• [TEXT EXCERPT]:
◇ ◇ ◇
1. NAME AND TITLE
DCTDOS: Neutron and Gamma-Ray Penetration in Composite Duct Systems.
National Bureau of Standards, Gaithersburg, Maryland
3. CODING LANGUAGE AND COMPUTER
Fortran 77, IBM PC.
4. NATURE OF PROBLEM SOLVED
Estimates are made of neutron and gamma-ray fluence rate (flux density), dose, and spectral features due to penetration through a series of duct segments--straight sections and bends--in arbitrary combinations; and the resulting composite can include computations for a room at the end, if there is one. This method was developed for the rapid estimates that are needed for analysis of protection problems against nuclear weapons, but the concepts are more generally applicable.
◇ ◇ ◇
Retype the DCTDOS description word for word, from "1. NAME AND" up to and including "77, IBM PC.". Rely on the DCTDOS description and nothing else.

• [GIVEN DATA]:
◇ ◇ ◇
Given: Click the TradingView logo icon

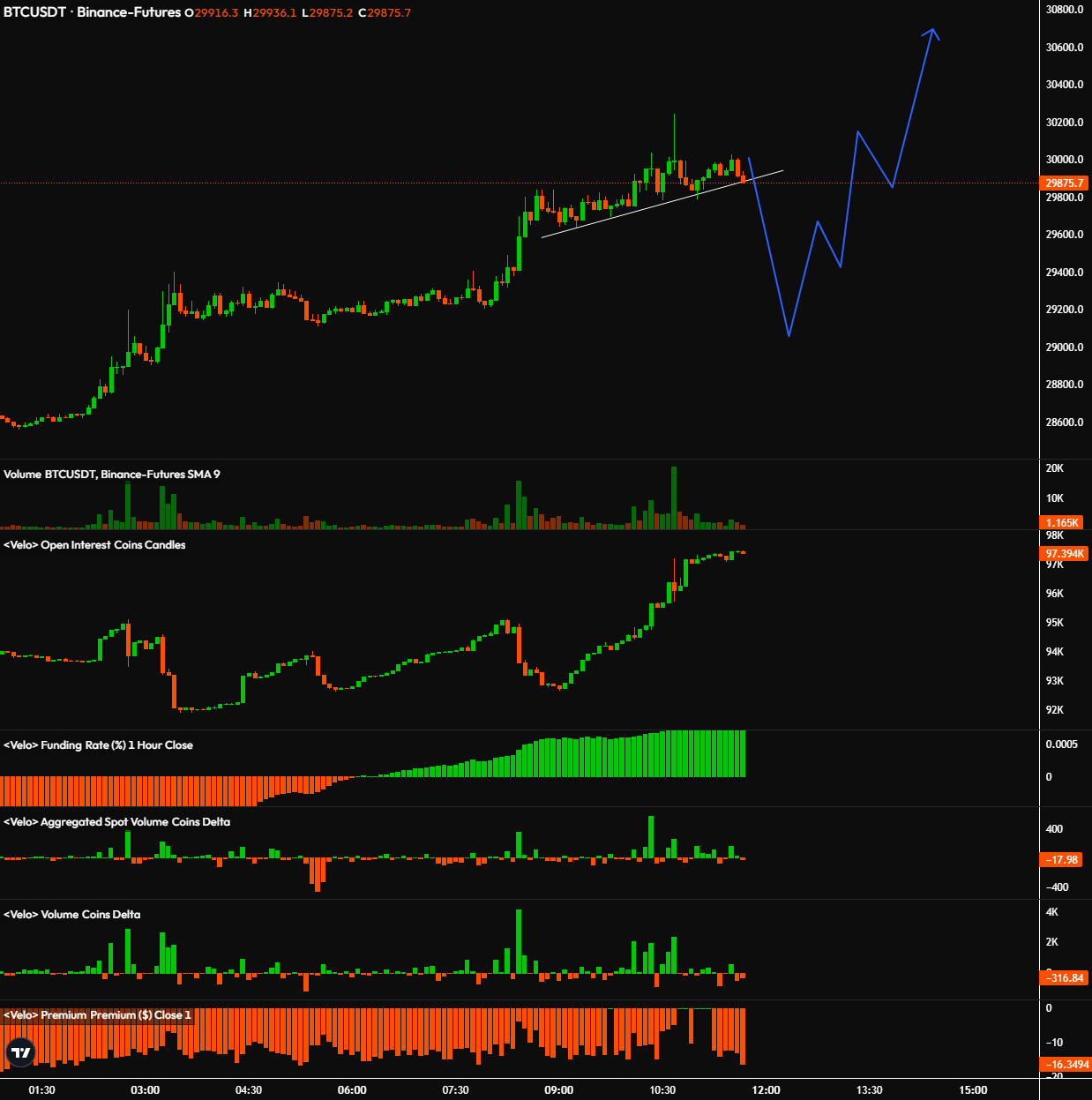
◇ ◇ ◇
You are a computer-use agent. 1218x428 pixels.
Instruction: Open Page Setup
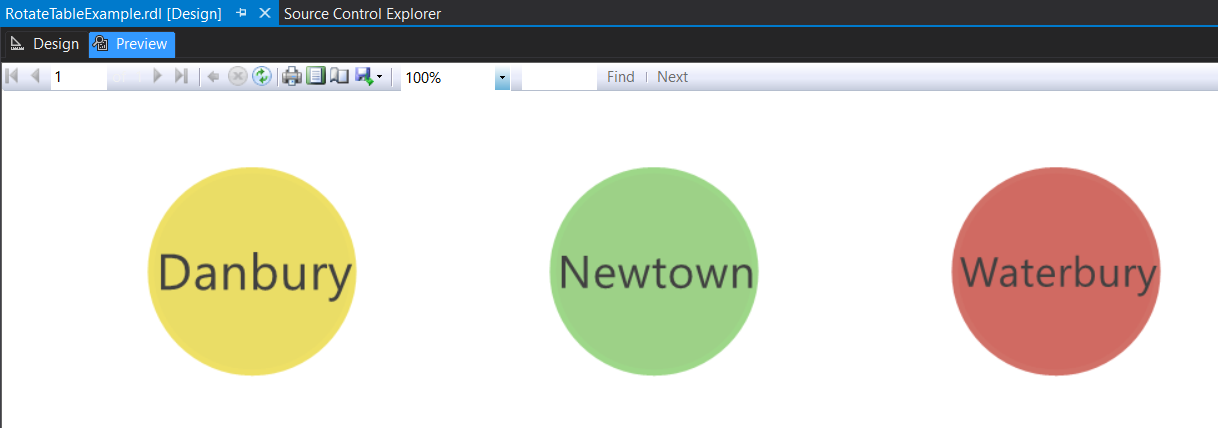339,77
◇ ◇ ◇
• [FINAL ANSWER]:
1. NAME AND TITLE
DCTDOS: Neutron and Gamma-Ray Penetration in Composite Duct Systems.
National Bureau of Standards, Gaithersburg, Maryland
3. CODING LANGUAGE AND COMPUTER
Fortran 77, IBM PC.